Classifications – By Age
From the USRowing Rules of Rowing:
4-104: Classification by Age
(a) Junior: A Junior is a competitor who in the current calendar year does not attain the age of 19, or who is and has been continuously enrolled in secondary school as a full time student seeking a diploma. A competitor thus ceases to be a Junior after December 31 of the year of his or her 18th birthday, or of the year in which he or she completes the 12th grade of secondary school, having been a full time student, whichever is later.
(b) Master: A Master is a competitor who has attained or will attain the age of 27 during the current calendar year. A competitor’s age is determined as of December 31 of the current calendar year, rounded down to the highest contained integer. A competitor thus becomes a Master on January 1 of the year of his or her 27th birthday. A Masters crew shall be comprised exclusively of Masters rowers, but the coxswain need not be a Master.

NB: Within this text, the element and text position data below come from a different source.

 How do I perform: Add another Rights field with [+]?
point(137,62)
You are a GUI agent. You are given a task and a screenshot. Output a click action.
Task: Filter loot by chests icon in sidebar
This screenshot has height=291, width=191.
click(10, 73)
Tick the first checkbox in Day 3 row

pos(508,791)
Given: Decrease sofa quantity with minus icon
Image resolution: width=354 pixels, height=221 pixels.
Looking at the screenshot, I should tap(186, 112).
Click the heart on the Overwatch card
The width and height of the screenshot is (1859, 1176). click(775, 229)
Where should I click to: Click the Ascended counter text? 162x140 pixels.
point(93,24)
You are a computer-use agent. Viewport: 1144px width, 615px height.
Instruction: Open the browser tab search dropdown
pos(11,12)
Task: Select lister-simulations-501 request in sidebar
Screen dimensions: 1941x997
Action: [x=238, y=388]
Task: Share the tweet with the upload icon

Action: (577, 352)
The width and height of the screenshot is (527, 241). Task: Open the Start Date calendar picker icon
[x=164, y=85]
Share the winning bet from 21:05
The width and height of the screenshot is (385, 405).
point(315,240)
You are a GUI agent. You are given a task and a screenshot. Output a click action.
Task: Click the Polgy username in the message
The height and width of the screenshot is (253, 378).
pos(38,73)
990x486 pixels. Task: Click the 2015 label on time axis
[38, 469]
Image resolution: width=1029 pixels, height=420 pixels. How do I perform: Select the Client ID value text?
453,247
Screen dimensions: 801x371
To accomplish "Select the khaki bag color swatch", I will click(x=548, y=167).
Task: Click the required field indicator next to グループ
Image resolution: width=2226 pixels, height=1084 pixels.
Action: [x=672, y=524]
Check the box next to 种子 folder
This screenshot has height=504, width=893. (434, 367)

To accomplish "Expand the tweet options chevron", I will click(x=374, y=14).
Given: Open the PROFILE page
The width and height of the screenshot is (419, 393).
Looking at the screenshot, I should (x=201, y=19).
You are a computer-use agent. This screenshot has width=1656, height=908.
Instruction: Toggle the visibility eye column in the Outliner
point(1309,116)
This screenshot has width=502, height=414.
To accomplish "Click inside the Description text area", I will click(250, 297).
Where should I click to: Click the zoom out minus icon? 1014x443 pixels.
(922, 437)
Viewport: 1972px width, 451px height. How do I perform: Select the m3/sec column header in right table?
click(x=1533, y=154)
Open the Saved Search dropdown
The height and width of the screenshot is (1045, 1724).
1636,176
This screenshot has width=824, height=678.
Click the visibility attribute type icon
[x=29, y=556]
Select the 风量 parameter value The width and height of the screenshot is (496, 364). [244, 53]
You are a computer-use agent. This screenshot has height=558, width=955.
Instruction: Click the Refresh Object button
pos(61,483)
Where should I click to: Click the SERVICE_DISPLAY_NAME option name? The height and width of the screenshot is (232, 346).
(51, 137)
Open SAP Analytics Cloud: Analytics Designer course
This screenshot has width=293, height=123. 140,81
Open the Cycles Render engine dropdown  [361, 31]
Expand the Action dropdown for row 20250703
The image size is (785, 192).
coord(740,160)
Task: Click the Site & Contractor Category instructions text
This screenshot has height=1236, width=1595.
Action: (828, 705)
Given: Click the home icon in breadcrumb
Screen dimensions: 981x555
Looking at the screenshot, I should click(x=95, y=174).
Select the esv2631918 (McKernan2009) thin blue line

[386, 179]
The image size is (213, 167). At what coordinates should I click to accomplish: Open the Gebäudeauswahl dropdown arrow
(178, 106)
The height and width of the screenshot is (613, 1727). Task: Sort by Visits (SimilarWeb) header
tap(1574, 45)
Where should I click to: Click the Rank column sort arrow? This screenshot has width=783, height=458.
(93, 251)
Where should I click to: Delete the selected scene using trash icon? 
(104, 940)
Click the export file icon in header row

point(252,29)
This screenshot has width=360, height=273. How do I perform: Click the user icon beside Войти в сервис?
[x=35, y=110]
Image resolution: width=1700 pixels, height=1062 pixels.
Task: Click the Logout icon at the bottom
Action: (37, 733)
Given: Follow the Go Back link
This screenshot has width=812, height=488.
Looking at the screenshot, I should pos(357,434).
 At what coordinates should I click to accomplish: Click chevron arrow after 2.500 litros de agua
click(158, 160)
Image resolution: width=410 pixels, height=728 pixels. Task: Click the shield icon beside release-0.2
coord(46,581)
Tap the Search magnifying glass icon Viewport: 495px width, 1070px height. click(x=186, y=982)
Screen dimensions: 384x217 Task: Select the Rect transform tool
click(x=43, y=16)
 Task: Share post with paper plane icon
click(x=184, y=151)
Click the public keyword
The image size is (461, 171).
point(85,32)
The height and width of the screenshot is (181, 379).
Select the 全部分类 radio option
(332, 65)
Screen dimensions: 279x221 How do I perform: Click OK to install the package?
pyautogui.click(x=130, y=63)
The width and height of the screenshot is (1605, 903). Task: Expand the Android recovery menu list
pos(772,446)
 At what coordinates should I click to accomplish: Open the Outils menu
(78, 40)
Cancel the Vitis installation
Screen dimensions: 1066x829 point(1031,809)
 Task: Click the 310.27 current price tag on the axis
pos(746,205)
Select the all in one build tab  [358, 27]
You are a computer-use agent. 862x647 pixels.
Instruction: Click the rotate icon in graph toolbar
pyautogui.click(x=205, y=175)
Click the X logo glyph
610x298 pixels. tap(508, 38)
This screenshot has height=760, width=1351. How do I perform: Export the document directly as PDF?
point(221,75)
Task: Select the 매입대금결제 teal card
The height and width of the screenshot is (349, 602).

(1) Masters crews shall be classified by age according to the following categories: (A) 27 to 35 years, (B) 36 to 42 years, (C) 43 to 49 years, (D) 50 to 54 years, (E) 55 to 59 years, (F) 60 to 64 years, (G) 65 to 69 years, (H) 70 to 74 years, (I) 75 to 79 years, (J) 80 and over. The age category of a Masters crew shall be determined by the average age of the rowers in the crew, rounded to the nearest integer. The age of a coxswain shall not be counted. The ages of individual rowers need not fall within the age category, so long as each rower is a Master and so long as the average age of the crew falls within the applicable category.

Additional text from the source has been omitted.